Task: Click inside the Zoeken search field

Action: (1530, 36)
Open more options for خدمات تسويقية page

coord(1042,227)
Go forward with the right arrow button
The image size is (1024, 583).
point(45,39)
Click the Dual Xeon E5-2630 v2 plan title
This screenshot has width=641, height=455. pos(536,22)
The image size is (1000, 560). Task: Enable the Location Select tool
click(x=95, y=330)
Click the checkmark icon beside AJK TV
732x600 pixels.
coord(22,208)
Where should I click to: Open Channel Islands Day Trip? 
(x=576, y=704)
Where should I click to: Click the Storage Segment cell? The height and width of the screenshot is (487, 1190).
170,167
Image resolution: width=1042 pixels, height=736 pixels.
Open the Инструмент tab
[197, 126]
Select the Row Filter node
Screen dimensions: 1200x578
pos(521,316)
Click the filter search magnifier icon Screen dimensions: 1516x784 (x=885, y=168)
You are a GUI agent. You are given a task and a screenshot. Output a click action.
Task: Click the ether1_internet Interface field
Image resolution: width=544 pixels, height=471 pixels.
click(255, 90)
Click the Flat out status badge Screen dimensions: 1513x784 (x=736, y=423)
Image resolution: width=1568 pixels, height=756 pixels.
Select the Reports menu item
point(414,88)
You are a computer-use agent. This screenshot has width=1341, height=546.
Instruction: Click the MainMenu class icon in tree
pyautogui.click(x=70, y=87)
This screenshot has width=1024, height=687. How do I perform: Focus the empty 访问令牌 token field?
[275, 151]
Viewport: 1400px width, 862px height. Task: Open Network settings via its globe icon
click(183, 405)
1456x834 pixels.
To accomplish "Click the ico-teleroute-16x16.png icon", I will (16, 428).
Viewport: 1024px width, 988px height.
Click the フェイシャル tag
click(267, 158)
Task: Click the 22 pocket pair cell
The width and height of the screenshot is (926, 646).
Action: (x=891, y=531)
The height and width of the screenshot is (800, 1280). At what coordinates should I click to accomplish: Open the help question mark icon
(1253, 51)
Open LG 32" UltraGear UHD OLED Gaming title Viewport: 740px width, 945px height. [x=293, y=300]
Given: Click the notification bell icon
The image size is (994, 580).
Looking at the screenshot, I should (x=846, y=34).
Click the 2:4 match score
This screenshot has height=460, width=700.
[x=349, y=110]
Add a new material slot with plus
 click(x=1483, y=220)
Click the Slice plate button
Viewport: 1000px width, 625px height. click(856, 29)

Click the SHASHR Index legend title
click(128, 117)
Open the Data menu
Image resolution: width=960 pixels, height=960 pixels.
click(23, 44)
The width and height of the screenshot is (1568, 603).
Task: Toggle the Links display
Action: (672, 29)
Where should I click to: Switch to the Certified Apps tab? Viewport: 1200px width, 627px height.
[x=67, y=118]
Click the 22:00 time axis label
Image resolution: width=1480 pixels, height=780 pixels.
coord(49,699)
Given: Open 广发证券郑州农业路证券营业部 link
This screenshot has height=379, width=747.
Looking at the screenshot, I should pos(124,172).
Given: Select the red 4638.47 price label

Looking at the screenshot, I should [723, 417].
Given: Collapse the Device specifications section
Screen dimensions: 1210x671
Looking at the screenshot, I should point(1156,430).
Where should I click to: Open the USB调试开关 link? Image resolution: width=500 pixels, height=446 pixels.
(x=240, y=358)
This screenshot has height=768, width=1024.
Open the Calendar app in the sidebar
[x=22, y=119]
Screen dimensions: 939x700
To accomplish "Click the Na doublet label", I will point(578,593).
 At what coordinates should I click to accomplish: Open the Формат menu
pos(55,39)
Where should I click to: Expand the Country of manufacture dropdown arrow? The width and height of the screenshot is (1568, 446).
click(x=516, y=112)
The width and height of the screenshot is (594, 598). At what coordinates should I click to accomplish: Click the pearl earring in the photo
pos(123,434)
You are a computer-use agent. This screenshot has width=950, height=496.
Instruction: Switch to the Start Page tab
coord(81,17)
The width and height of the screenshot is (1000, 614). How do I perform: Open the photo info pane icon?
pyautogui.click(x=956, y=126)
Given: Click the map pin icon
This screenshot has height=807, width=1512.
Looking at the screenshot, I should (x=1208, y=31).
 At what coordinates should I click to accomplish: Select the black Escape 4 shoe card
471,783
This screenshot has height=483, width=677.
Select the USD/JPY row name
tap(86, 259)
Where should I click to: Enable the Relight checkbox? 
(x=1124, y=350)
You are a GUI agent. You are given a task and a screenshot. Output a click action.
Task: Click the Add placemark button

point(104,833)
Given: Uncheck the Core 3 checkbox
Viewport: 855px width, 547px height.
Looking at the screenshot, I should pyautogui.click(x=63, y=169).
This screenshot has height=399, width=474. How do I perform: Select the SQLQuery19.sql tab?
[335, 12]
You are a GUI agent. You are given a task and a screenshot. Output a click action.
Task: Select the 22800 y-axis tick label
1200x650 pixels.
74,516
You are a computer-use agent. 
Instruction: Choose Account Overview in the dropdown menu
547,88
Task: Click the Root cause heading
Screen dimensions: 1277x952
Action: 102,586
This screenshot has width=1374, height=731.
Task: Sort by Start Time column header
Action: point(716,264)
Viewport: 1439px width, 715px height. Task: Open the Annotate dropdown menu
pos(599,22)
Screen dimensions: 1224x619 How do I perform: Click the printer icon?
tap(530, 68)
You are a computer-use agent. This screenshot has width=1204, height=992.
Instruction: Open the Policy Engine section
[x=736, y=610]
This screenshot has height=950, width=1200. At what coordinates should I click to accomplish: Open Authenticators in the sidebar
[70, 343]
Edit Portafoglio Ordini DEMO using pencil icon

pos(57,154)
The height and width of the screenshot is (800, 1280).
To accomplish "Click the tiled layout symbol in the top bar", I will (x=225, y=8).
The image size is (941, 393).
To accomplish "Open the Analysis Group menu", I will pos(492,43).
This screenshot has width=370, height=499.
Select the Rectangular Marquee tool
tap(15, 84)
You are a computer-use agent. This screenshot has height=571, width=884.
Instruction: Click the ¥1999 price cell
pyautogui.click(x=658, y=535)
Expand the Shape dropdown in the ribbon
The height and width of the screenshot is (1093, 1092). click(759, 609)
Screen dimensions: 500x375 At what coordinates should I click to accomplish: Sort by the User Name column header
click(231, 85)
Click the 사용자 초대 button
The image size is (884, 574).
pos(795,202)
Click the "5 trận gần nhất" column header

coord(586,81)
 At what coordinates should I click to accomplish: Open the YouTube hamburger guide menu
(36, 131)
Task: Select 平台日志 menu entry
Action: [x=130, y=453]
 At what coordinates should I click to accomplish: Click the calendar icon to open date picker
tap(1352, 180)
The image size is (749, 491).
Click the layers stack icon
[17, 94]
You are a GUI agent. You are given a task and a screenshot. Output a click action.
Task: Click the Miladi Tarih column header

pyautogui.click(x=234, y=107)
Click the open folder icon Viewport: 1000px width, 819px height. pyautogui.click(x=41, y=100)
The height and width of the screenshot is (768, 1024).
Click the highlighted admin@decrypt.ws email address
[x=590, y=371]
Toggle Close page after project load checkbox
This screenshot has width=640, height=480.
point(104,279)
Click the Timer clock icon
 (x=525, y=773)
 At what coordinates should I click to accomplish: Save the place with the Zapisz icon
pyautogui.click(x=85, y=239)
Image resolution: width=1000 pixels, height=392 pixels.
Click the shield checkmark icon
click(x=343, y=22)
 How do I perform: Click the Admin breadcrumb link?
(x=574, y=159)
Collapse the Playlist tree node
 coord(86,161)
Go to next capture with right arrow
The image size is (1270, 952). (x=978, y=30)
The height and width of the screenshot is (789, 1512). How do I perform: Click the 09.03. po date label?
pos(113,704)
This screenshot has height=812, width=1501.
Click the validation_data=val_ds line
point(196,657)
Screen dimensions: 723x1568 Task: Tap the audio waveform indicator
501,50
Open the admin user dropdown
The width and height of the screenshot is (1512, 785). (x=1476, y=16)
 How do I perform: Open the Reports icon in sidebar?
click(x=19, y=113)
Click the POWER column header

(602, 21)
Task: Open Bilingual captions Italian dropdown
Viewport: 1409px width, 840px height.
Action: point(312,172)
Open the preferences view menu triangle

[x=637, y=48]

▸ **To do**:
Return every line from the entries above that includes the word "computer".

▸ **Reply to the exercise**:
You are a computer-use agent. This screenshot has width=1341, height=546.
You are a computer-use agent. This screenshot has width=950, height=496.
You are a computer-use agent. 
You are a computer-use agent. This screenshot has width=1204, height=992.
You are a computer-use agent. This screenshot has height=571, width=884.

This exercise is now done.